[Python-ideas] Deterministic iterator cleanup

Nick Coghlan ncoghlan at gmail.com
Sat Oct 22 23:22:54 EDT 2016


On 23 October 2016 at 02:17, Nick Coghlan <ncoghlan at gmail.com> wrote:
> On 22 October 2016 at 06:59, Chris Barker <chris.barker at noaa.gov> wrote:
>> And then context managers were introduced. And it seems to be there is a
>> consensus in the Python community that we all should be using them when
>> working on files, and I myself have finally started routinely using them,
>> and teaching newbies to use them -- which is kind of a pain, 'cause I want
>> to have them do basic file reading stuff before I explain what a "context
>> manager" is.
>
> This is actually a case where style guidelines would ideally differ
> between between scripting use cases (let the GC handle it whenever,
> since your process will be terminating soon anyway) and
> library(/framework/application) development use cases (promptly clean
> up after yourself, since you don't necessarily know your context of
> use).

____________

### The task
Answer the following about the Python-ideas post above, one answer per line.
1. Who wrote the quoted remark about teaching newbies to use context managers?
2. On what date and at what time was the post sent?
3. For scripting use cases, what does the post say should be left to handle cleanup?

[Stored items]
____________

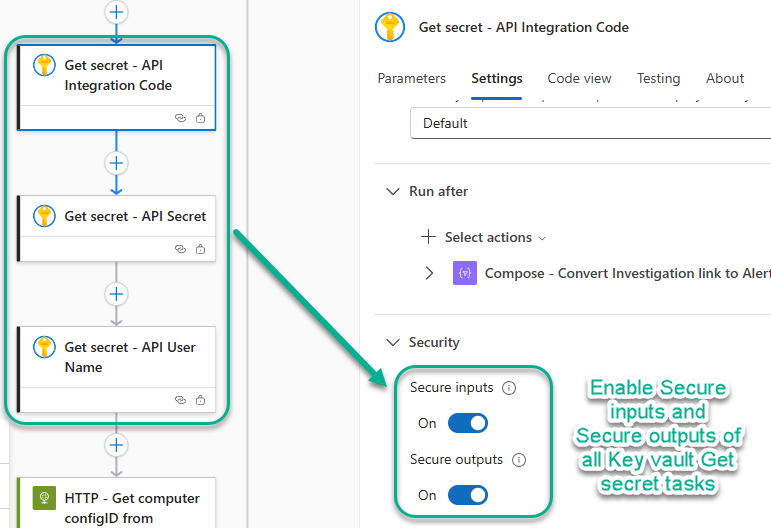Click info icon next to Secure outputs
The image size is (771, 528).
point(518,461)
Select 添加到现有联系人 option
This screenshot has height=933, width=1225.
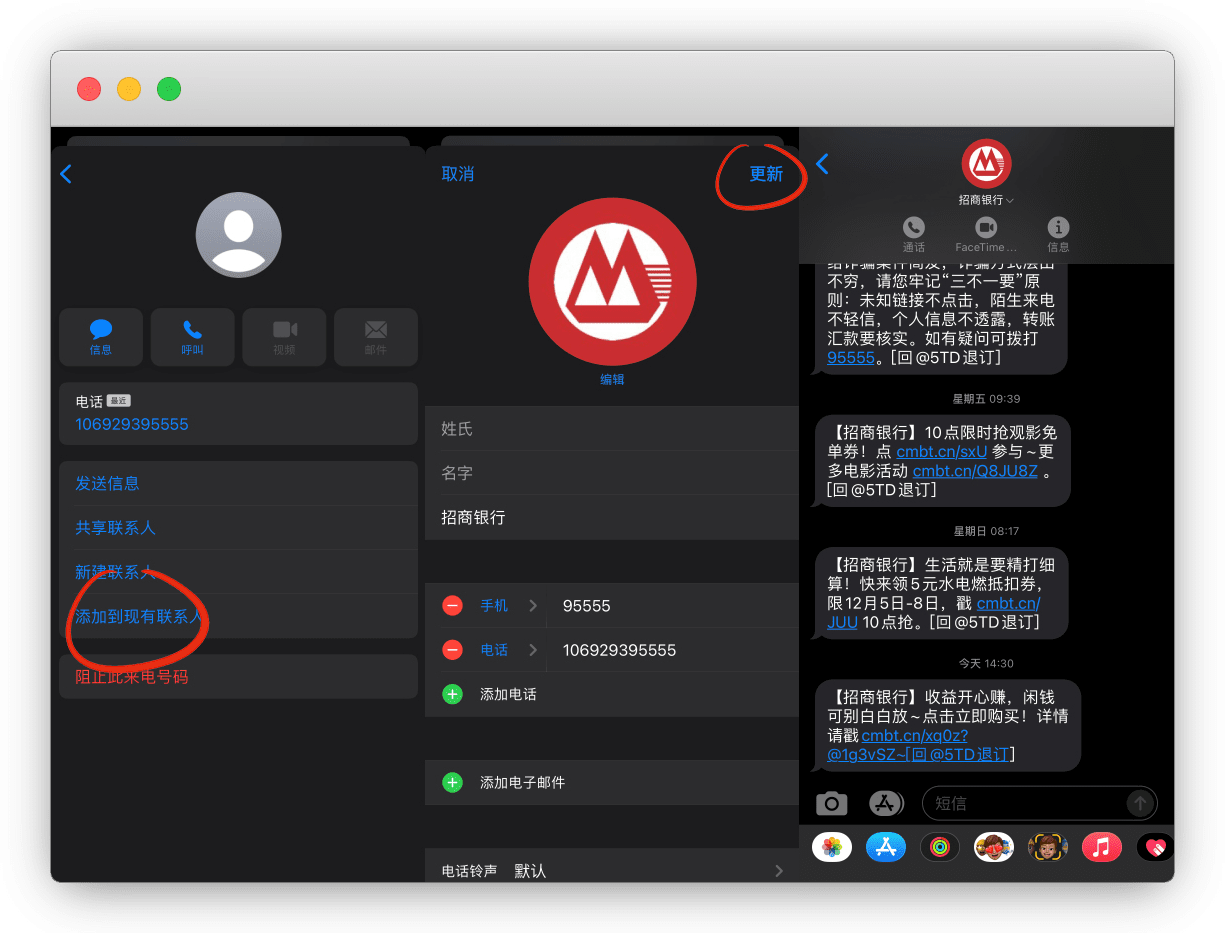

____________

### Expected output
1. Chris Barker
2. Sat Oct 22 23:22:54 EDT 2016
3. The GC